Extrait du texte:
ÉTAT DES LIEUX


Paysage-Laboratoire contre Paysage-Image

Le paysage, considéré non pas comme genre mais comme terrain abstrait d’expérimentation est depuis quelques années au centre de ma recherche.
Chercher à prendre le regard dans la tension entre l’armature du tableau, son « squelette » et le travail de la couleur: sa saturation, sa force pulsionnelle plus que figurative.
Privilégier la vision à l’observation, ce qui advient à ce qui se présente.
Trouver une organisation de l’espace, un saisissement à travers une lumière non réaliste et une palette volontairement restreinte. La toile perçue comme un bloc: masse, géométrie, densité de la couleur, doit affronter l’épreuve de la peinture: frontalité, profondeur, iconographie.

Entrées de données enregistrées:
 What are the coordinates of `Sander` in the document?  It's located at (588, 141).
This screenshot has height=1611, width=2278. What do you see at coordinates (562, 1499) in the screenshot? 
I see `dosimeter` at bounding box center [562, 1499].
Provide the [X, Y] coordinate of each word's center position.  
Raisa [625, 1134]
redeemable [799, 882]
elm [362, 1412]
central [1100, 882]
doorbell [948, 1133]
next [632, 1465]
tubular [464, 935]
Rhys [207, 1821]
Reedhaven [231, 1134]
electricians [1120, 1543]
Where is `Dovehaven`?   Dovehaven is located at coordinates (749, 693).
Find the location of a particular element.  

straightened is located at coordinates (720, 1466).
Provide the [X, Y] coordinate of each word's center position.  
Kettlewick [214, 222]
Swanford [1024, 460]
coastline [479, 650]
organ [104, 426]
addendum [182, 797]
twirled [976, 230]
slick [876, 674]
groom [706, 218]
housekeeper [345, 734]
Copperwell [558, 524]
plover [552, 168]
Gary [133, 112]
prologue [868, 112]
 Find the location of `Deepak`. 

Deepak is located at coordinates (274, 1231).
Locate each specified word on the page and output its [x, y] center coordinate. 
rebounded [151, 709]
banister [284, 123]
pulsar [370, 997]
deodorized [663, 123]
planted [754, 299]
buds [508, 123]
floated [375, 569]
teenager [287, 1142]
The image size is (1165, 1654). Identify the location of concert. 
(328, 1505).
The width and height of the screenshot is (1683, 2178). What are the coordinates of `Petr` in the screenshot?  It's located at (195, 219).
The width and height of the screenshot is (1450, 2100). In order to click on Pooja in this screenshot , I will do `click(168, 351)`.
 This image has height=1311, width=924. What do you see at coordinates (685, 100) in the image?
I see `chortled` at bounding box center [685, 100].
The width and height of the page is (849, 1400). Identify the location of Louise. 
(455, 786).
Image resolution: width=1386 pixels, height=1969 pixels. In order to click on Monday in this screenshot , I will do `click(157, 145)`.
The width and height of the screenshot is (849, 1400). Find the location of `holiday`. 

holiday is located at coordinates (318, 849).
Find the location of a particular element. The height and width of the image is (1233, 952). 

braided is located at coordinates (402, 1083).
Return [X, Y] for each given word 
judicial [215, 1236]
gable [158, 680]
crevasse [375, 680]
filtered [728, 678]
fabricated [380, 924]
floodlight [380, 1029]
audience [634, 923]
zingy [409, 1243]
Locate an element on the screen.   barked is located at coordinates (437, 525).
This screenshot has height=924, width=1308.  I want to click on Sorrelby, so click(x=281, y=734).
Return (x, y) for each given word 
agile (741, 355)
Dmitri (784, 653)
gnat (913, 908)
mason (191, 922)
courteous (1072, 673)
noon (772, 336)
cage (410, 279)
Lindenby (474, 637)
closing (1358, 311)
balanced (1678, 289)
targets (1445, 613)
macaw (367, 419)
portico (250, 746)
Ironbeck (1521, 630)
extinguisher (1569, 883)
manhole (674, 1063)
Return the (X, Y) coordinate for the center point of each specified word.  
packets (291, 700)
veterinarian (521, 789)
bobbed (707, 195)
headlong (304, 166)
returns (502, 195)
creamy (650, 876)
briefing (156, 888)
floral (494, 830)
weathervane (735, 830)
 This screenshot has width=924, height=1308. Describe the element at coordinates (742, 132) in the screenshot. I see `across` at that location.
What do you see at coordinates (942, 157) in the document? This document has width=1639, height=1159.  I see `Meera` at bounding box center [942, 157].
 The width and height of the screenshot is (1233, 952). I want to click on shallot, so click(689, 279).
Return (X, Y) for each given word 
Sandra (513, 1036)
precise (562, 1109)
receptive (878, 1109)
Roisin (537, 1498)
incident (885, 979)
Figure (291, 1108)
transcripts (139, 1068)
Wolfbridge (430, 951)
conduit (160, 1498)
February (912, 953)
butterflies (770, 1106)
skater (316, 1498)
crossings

Objectif visé:
Reprenez le texte sur le paysage après sa dernière phrase et poursuivez-le. Les enregistrements n'ont aucun lien avec le texte sur le paysage.

Réponse attendue:
Je me prête au jeu de l’assemblage en utilisant des motifs récurrents ( champs, arbres, traverses, cailloux, roches…) et l’expérience du regard face au tableau est alors de l’ordre du regard « accident ». Le paysage existe parce qu’il est là devant nos yeux, mais il n’est pas possible de savoir ce que l’on va y trouver de prime abord. L’ordonnancement sans cesse différent des motifs fait entrer le « paysage » dans un mouvement complexe de transformations qui font du lieu un non-lieu; une pure construction mentale.
J’essaye de faire du tableau un lieu d’affrontement et de contradiction formelles qui vont tracer des lignes de tension: tension entre la stridence et la surdité de la couleur, entre la géométrie et sa défaite, entre la figure et l’abstrait, entre le chaud et le froid.